My son was working for GTE which was then a big part of the backbone of the internet. They managed servers for huge international corporations and as he sat at work, he could always see a panel of lights, each light representing a server connection to a client. Many clients were located in New York, and a large number of the New York clients were headquartered at the World Trade Center.
I was living in New York when the original towers were built. We were proud of those towers. We didn’t build them with our own hands, but they symbolized the preeminence of New York, the greatest city on Earth, or at least New Yorkers thought so.

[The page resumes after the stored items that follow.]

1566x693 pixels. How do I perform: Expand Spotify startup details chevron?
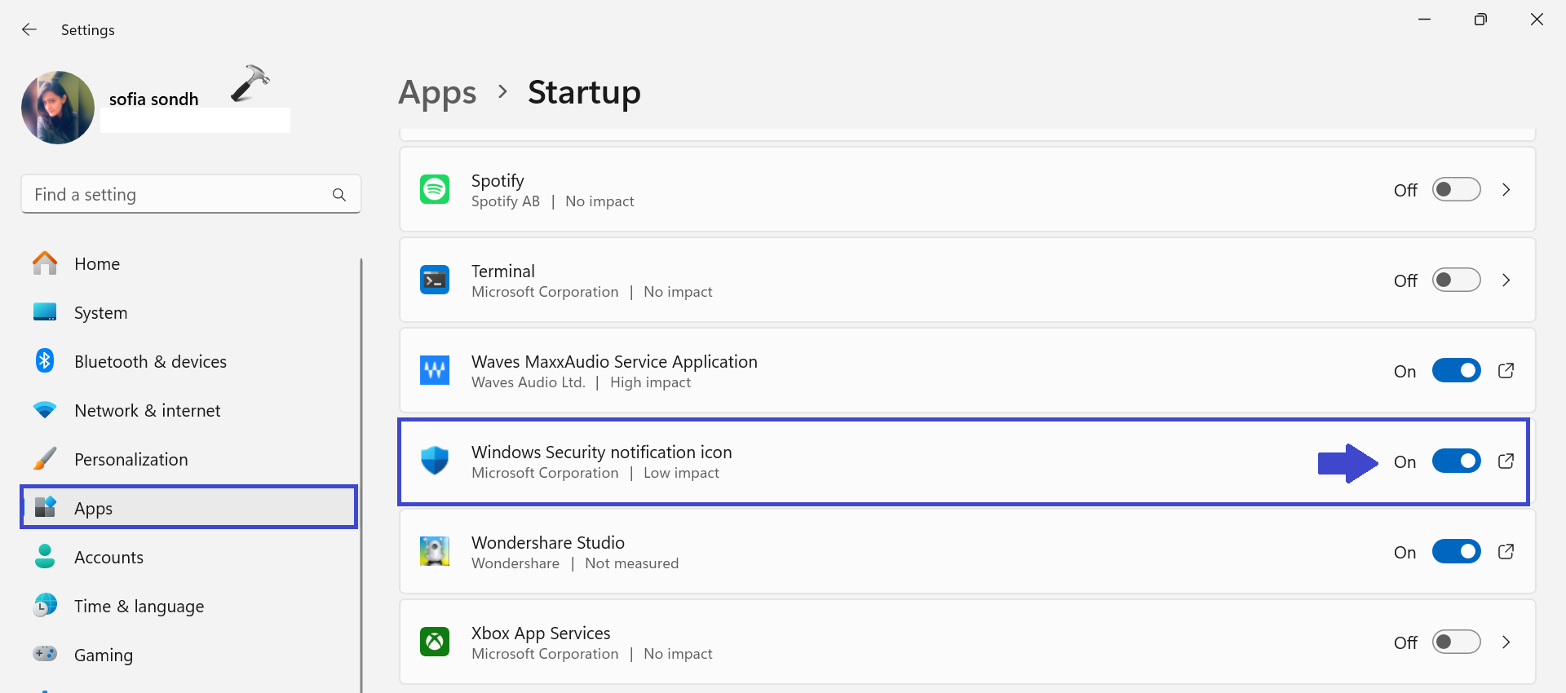tap(1506, 189)
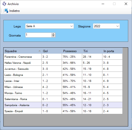Screen dimensions: 132x130
Task: Click the Spezia - Empoli possession cell
Action: click(72, 111)
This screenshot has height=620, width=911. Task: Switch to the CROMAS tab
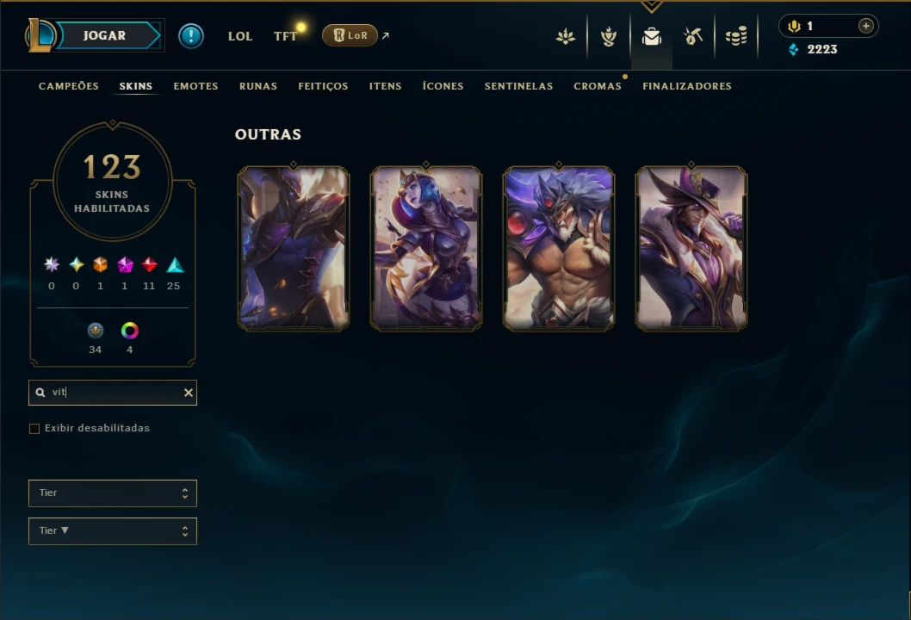coord(598,86)
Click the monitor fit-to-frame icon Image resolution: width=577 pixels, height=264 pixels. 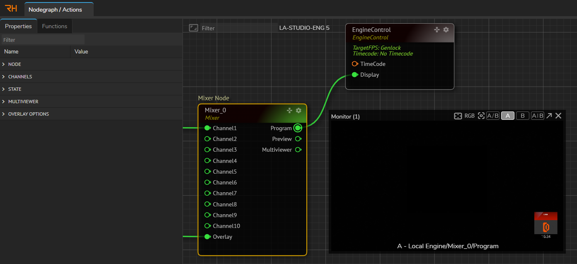pos(458,116)
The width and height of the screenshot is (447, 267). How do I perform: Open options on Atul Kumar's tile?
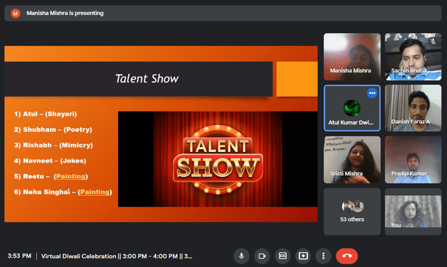pos(372,93)
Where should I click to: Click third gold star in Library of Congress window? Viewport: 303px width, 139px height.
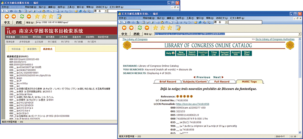point(169,28)
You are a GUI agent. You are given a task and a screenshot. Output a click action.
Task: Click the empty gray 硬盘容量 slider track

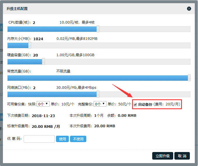(117, 62)
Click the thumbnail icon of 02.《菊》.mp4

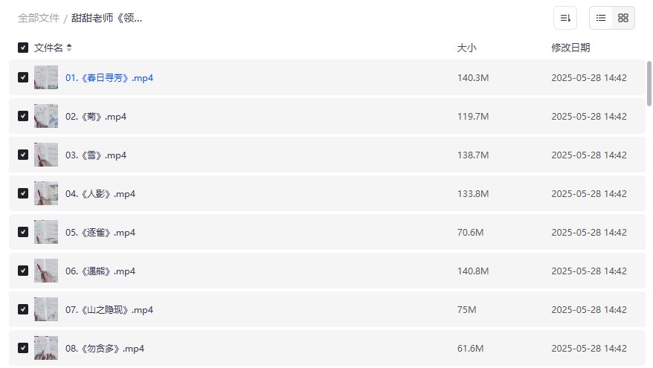(x=46, y=116)
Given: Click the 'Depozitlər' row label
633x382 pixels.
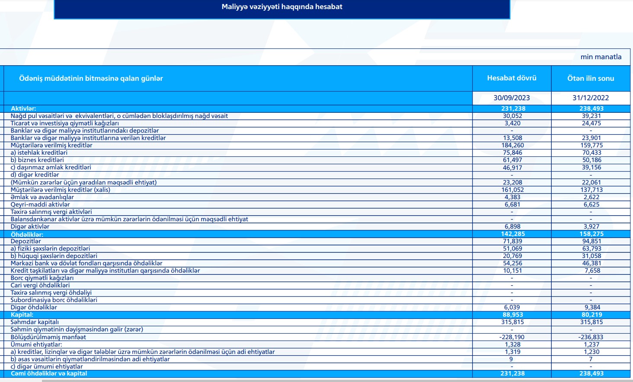Looking at the screenshot, I should pyautogui.click(x=26, y=241).
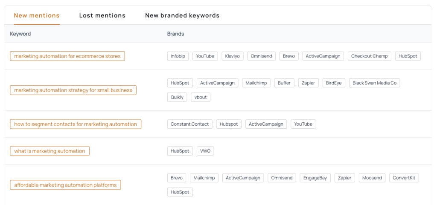437x205 pixels.
Task: Click the Checkout Champ brand tag
Action: point(370,56)
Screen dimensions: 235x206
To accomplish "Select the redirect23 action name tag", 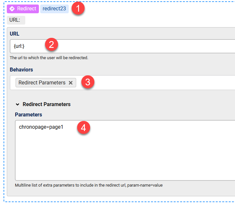I will [x=54, y=9].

By 2001, I’d lived a few more places. I was now settled in New England, working for a company based in a suburb just outside Boston. Garry and I had moved to Uxbridge the year before. There are a lot of former New Yorkers in Boston … and vice versa. There has always been a lot of population exchange between the two cities, rivals in so many things, yet also alike in many ways too.
Most of my family still lived in New York, not in the city but in nearby suburbs. I was raised in the city and still had (still have) a not-so-secret affection for my home town. It was a great place to grow up. How much better can it get when your local museum is the Metropolitan Museum of Art and your local ballet is Balanchine‘s New York City Ballet? Or for that matter, there’s the New York Philharmonic Orchestra and the Metropolitan Opera. Any place you live after that, it’s never going to be better. Maybe good, maybe even as good … but not better. Not ever better.

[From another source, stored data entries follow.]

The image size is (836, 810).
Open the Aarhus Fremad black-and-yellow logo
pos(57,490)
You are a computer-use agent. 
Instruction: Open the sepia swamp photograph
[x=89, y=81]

Around eight in the morning of September 11th, my son called and said “Turn on the TV.”
I asked which channel and he said, “Any channel,” and I turned it on. I stayed on the phone for a while, but he had to hang up because everyone was calling someone.
My daughter-in-law was up in the room with me, in the bedroom, sorting through some clothing … and I said, sort of stunned, “Oh my God, the World Trade Center is on fire!” and we watched. We heard an airplane had crashed into the tower not long before. No one knew if it was an accident. Most people assumed it was an accident and then, we watched, and another airplane hit the second tower.

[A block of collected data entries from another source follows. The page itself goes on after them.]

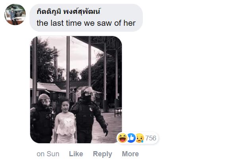Click the blue thumbs-up reaction icon
Screen dimensions: 231x167
pos(131,138)
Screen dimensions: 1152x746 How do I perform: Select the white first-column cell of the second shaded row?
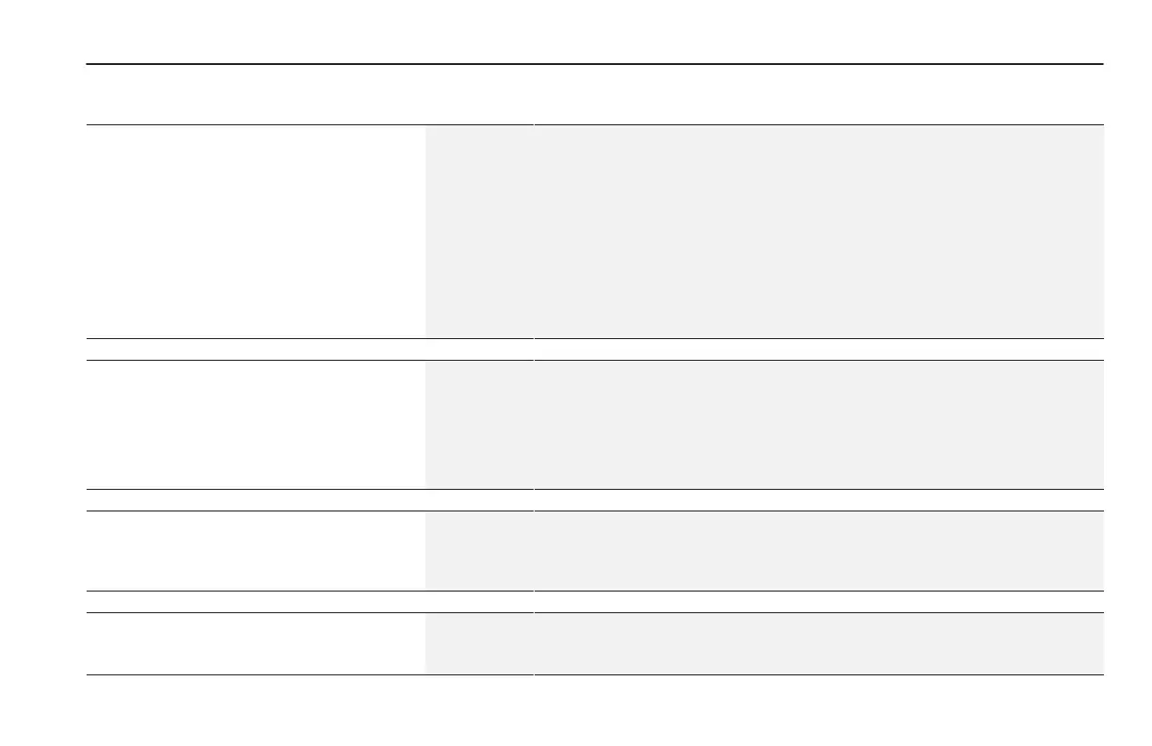(x=255, y=425)
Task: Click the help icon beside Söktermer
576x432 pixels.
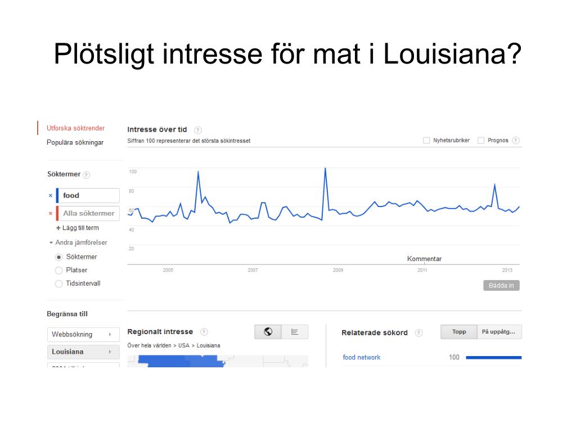Action: (86, 175)
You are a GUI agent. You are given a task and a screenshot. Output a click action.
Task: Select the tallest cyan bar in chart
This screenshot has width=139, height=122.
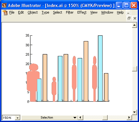coord(100,69)
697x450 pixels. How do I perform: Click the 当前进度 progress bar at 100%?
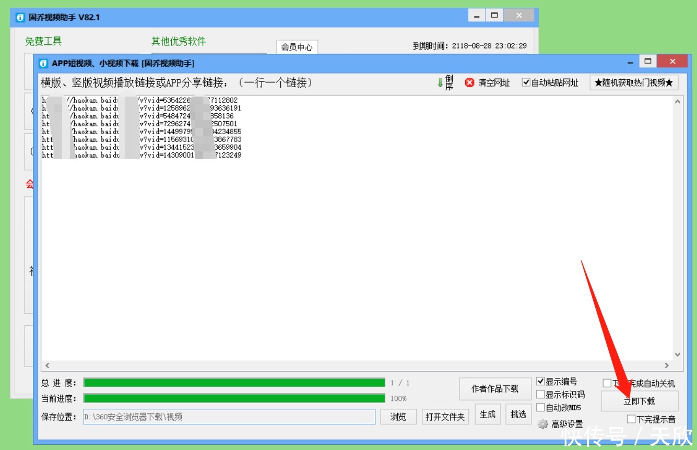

We just watched, now silent. More and more information was coming in and then, there was a cloud of dust and a tower was gone.
“It’s gone. The tower fell down,” I said because I couldn’t think, because it was impossible. Absurd. And then, the other tower was gone. Just dust. A huge cloud of dust and an empty horizon. The towers were gone. The towers were gone, they had fallen down.
I remembered, abruptly, that my boss was scheduled to fly to the west coast that morning and I called. It turned out Herb had been scheduled to be on Flight 175, but at the last-minute, changed his reservation to the following day. No reason, he just decided that this was not a good day to fly. God whispered in his ear that morning.
A lot more information would come in that day and in days, weeks, months, and years that followed, but that morning, it was strange, unearthly.
It was one of the days that changes the course of history and our lives.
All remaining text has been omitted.